### TASK
Change "GUI agent" to "screen assistant" everywhere in the records below, leaving every other part as it is.

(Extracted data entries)
+++
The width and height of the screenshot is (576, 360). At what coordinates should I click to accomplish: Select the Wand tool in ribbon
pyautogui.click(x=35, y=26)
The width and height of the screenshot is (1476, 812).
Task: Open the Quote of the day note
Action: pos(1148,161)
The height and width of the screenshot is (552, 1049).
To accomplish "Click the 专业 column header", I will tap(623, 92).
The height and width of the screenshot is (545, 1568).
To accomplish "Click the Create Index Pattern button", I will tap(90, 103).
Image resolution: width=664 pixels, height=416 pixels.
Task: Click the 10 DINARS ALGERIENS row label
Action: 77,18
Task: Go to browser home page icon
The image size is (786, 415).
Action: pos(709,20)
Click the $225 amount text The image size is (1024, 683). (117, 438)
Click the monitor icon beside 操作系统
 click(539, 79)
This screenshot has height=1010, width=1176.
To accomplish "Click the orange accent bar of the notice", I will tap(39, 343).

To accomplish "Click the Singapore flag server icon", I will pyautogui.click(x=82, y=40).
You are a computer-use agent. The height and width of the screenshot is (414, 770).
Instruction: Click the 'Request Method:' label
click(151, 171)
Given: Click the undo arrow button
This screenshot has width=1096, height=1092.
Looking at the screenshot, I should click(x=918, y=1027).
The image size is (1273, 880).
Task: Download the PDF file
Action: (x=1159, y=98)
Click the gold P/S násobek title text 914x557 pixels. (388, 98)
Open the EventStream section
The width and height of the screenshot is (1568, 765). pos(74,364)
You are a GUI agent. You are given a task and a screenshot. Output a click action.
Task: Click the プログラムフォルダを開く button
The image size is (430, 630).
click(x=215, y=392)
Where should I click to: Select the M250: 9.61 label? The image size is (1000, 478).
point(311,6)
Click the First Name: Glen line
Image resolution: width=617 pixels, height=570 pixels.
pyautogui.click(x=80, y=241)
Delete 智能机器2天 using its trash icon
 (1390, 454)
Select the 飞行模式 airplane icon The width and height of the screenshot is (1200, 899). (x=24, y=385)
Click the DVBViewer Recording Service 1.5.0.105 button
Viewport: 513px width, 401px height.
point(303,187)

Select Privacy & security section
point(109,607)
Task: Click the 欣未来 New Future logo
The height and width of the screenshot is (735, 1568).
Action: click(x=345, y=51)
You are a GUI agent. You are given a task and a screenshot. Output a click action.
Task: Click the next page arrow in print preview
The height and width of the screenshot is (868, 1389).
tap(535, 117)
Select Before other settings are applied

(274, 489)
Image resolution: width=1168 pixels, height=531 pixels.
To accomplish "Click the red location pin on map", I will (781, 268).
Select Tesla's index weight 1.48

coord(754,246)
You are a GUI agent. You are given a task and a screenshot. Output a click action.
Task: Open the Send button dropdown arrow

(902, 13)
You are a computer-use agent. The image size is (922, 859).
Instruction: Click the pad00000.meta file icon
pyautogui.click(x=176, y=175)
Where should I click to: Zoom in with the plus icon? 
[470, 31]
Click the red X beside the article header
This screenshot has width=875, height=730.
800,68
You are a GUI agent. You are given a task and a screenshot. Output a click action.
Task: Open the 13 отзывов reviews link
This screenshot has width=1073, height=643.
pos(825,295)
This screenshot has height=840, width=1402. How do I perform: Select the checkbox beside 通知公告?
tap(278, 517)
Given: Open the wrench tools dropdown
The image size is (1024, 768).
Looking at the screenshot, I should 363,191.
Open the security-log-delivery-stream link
+++
### SOLUTION
The width and height of the screenshot is (576, 360). At what coordinates should I click to accomplish: Select the Wand tool in ribbon
pyautogui.click(x=35, y=26)
The width and height of the screenshot is (1476, 812).
Task: Open the Quote of the day note
Action: pos(1148,161)
The height and width of the screenshot is (552, 1049).
To accomplish "Click the 专业 column header", I will tap(623, 92).
The height and width of the screenshot is (545, 1568).
To accomplish "Click the Create Index Pattern button", I will tap(90, 103).
Image resolution: width=664 pixels, height=416 pixels.
Task: Click the 10 DINARS ALGERIENS row label
Action: 77,18
Task: Go to browser home page icon
The image size is (786, 415).
Action: pos(709,20)
Click the $225 amount text The image size is (1024, 683). (117, 438)
Click the monitor icon beside 操作系统
 click(539, 79)
This screenshot has height=1010, width=1176.
To accomplish "Click the orange accent bar of the notice", I will tap(39, 343).

To accomplish "Click the Singapore flag server icon", I will pyautogui.click(x=82, y=40).
You are a computer-use agent. The height and width of the screenshot is (414, 770).
Instruction: Click the 'Request Method:' label
click(151, 171)
Given: Click the undo arrow button
This screenshot has width=1096, height=1092.
Looking at the screenshot, I should click(x=918, y=1027).
The image size is (1273, 880).
Task: Download the PDF file
Action: (x=1159, y=98)
Click the gold P/S násobek title text 914x557 pixels. (388, 98)
Open the EventStream section
The width and height of the screenshot is (1568, 765). pos(74,364)
You are a screen assistant. You are given a task and a screenshot. Output a click action.
Task: Click the プログラムフォルダを開く button
The image size is (430, 630).
click(x=215, y=392)
Where should I click to: Select the M250: 9.61 label? The image size is (1000, 478).
point(311,6)
Click the First Name: Glen line
Image resolution: width=617 pixels, height=570 pixels.
pyautogui.click(x=80, y=241)
Delete 智能机器2天 using its trash icon
 (1390, 454)
Select the 飞行模式 airplane icon The width and height of the screenshot is (1200, 899). (x=24, y=385)
Click the DVBViewer Recording Service 1.5.0.105 button
Viewport: 513px width, 401px height.
point(303,187)

Select Privacy & security section
point(109,607)
Task: Click the 欣未来 New Future logo
The height and width of the screenshot is (735, 1568).
Action: click(x=345, y=51)
You are a screen assistant. You are given a task and a screenshot. Output a click action.
Task: Click the next page arrow in print preview
The height and width of the screenshot is (868, 1389).
tap(535, 117)
Select Before other settings are applied

(274, 489)
Image resolution: width=1168 pixels, height=531 pixels.
To accomplish "Click the red location pin on map", I will (781, 268).
Select Tesla's index weight 1.48

coord(754,246)
You are a screen assistant. You are given a task and a screenshot. Output a click action.
Task: Open the Send button dropdown arrow

(902, 13)
You are a computer-use agent. The image size is (922, 859).
Instruction: Click the pad00000.meta file icon
pyautogui.click(x=176, y=175)
Where should I click to: Zoom in with the plus icon? 
[470, 31]
Click the red X beside the article header
This screenshot has width=875, height=730.
800,68
You are a screen assistant. You are given a task and a screenshot. Output a click action.
Task: Open the 13 отзывов reviews link
This screenshot has width=1073, height=643.
pos(825,295)
This screenshot has height=840, width=1402. How do I perform: Select the checkbox beside 通知公告?
tap(278, 517)
Given: Open the wrench tools dropdown
The image size is (1024, 768).
Looking at the screenshot, I should 363,191.
Open the security-log-delivery-stream link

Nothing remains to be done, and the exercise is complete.